Last year, after over a decade of having the famous Maialino olive oil cake recipe bookmarked, I finally made their cake for an extended family gathering at Chris’s parents’ cousins’ house a few blocks away from us. It was a huge, tall cake: nine inches in diameter, over three inches in height. Even with over 15 people in attendance, we had a lot of leftover cake. So, I did take about a third of the cake home. It was a beautiful and delicious cake, but I remember it was quite dense and large, so definitely not an everyday cake that I could just whip up if a couple people came over for dinner. I needed an equivalent that was lighter, fluffier, smaller, and with an airier crumb.

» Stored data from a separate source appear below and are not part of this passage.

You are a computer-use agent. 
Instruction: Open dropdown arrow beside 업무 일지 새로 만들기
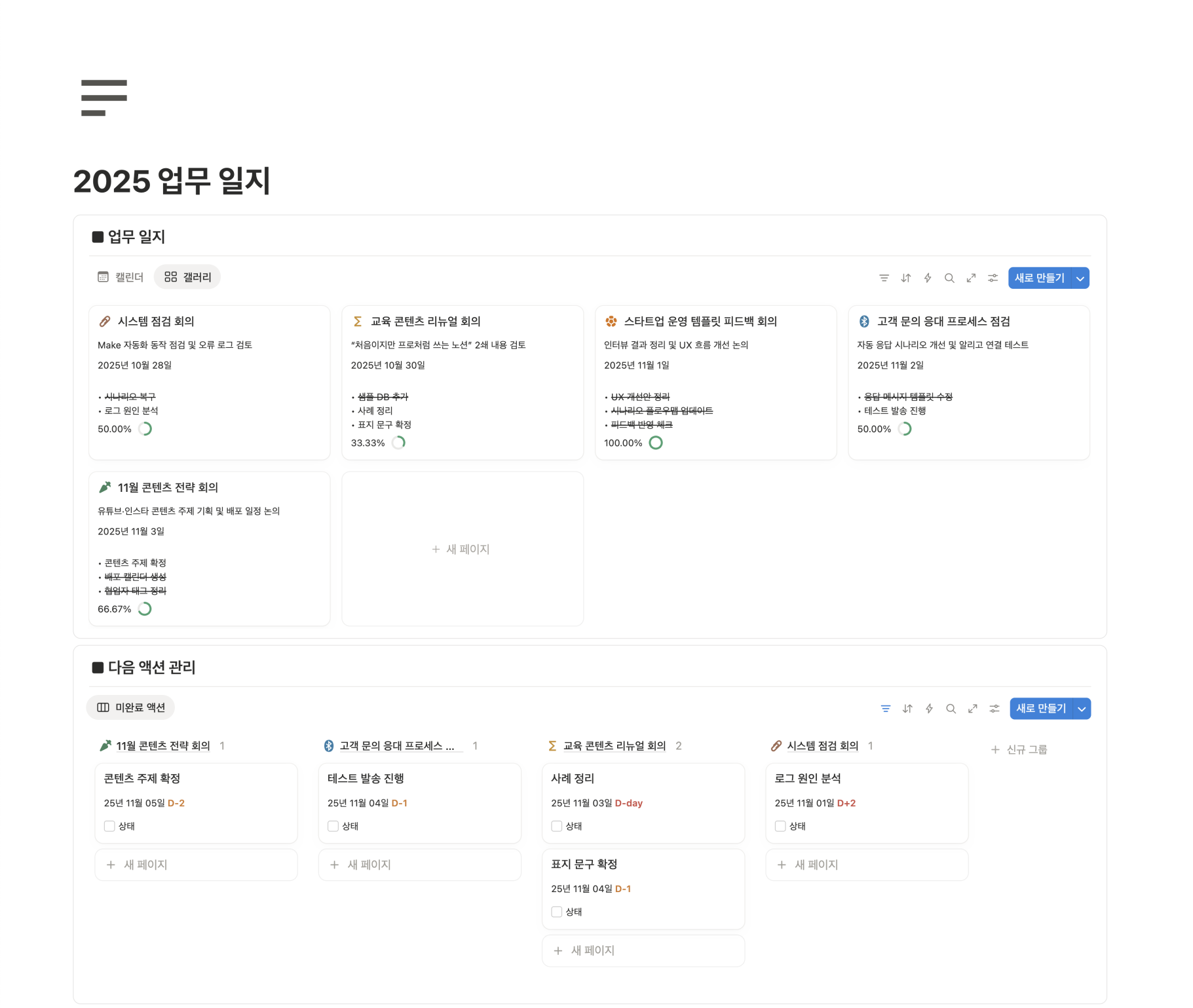pos(1080,278)
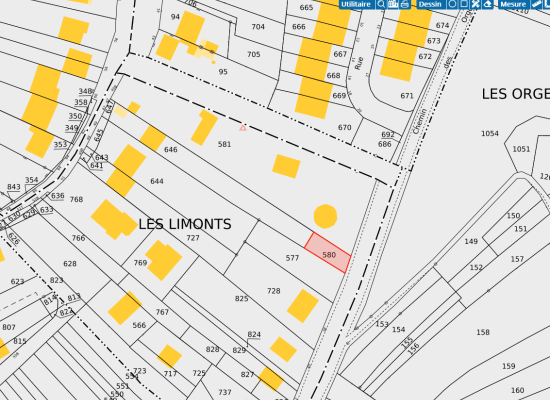550x400 pixels.
Task: Click the round yellow building on parcel 581
Action: [x=325, y=216]
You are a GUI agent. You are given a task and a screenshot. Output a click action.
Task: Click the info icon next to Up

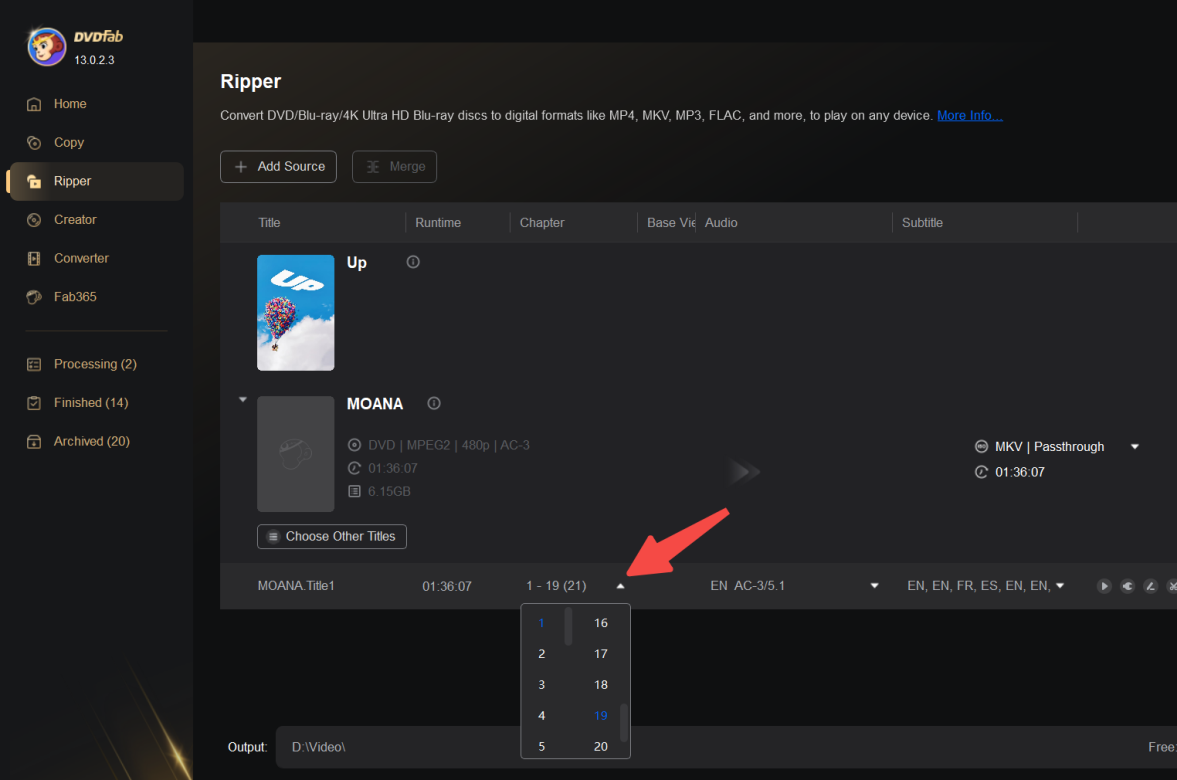pyautogui.click(x=413, y=262)

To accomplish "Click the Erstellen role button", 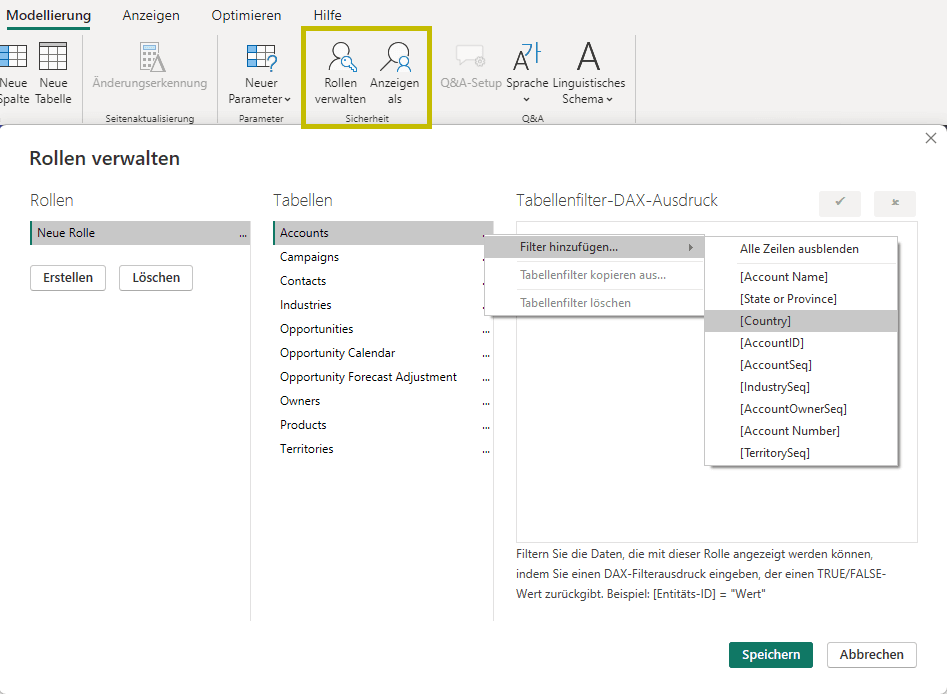I will pyautogui.click(x=68, y=278).
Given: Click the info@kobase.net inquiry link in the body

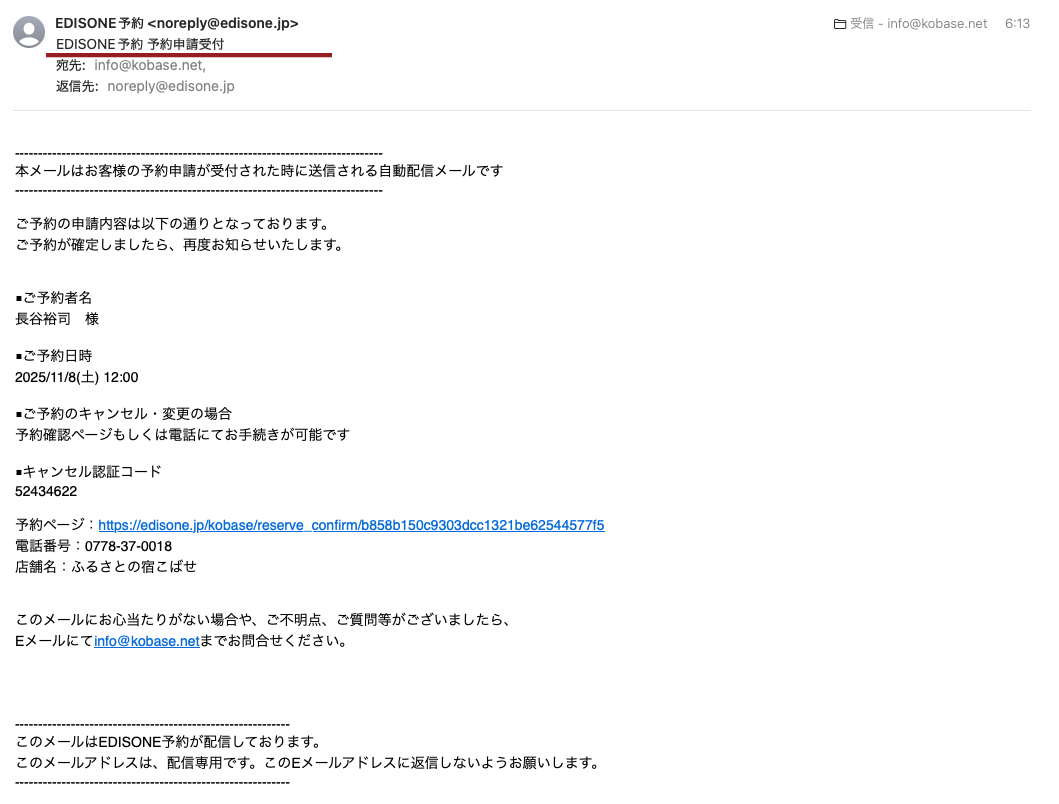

After I made that cake in the spring of last year, I went searching for a different olive oil cake variation, and lo and behold, I found what seemed like the perfect one on Serious Eats (where else?!). The Serious Eats recipe for olive oil cake can be comfortably made in an eight-inch cake pan with a two-inch height (so a lot more doable if we had a party of four or five dining together). It uses just one egg (versus Maialino’s three eggs), and to create a more complex tasting crumb, instead of milk, it uses buttermilk. The whole mixing process from end to end could take just five minutes if you have everything pre-measured out; the entire cake bakes in 33 minutes! This recipe uses 3/4 cup of olive oil, while the Maialino recipe uses 1 1/3 cups (same flavor impact, a lot less olive oil, which when you are buying a premium variety, is very expensive!). Of course, with an olive oil cake, the olive oil flavor is the star of the show, so you want to use the purest, freshest, most delicious olive oil you can get your hands on. I finally pulled out my Terra Delyssa Tunisian extra virgin olive oil for baking this cake. I was excited about Terra Delyssa when I found it at Costco this past spring, and I knew it would be perfect for baking based on how fresh it was (just picked and processed this past February!).

After I baked and un-molded the cake, I loved how light it felt in my hand as I placed it on a serving plate. And when I cut into it this evening after dinner and had my first bite, it tasted like the most perfect olive oil cake: rich in olive oil flavor, not too sweet, a light, fluffy crumb, and extremely moist. I used lemon zest and some homemade rose water for extra flavor, and that extra citrus really complemented the olive oil flavor well. This Tunisian olive oil is rich and grassy — it was really perfect for baking an olive oil cake. Now, my search for the perfect olive oil cake is complete! I won’t be looking for another one again. In the future, I may vary this up by adding a mix of orange and lemon zest, or maybe a couple teaspoons of freshly squeezed lemon or orange juice. There are so many possibilities with this gorgeous cake.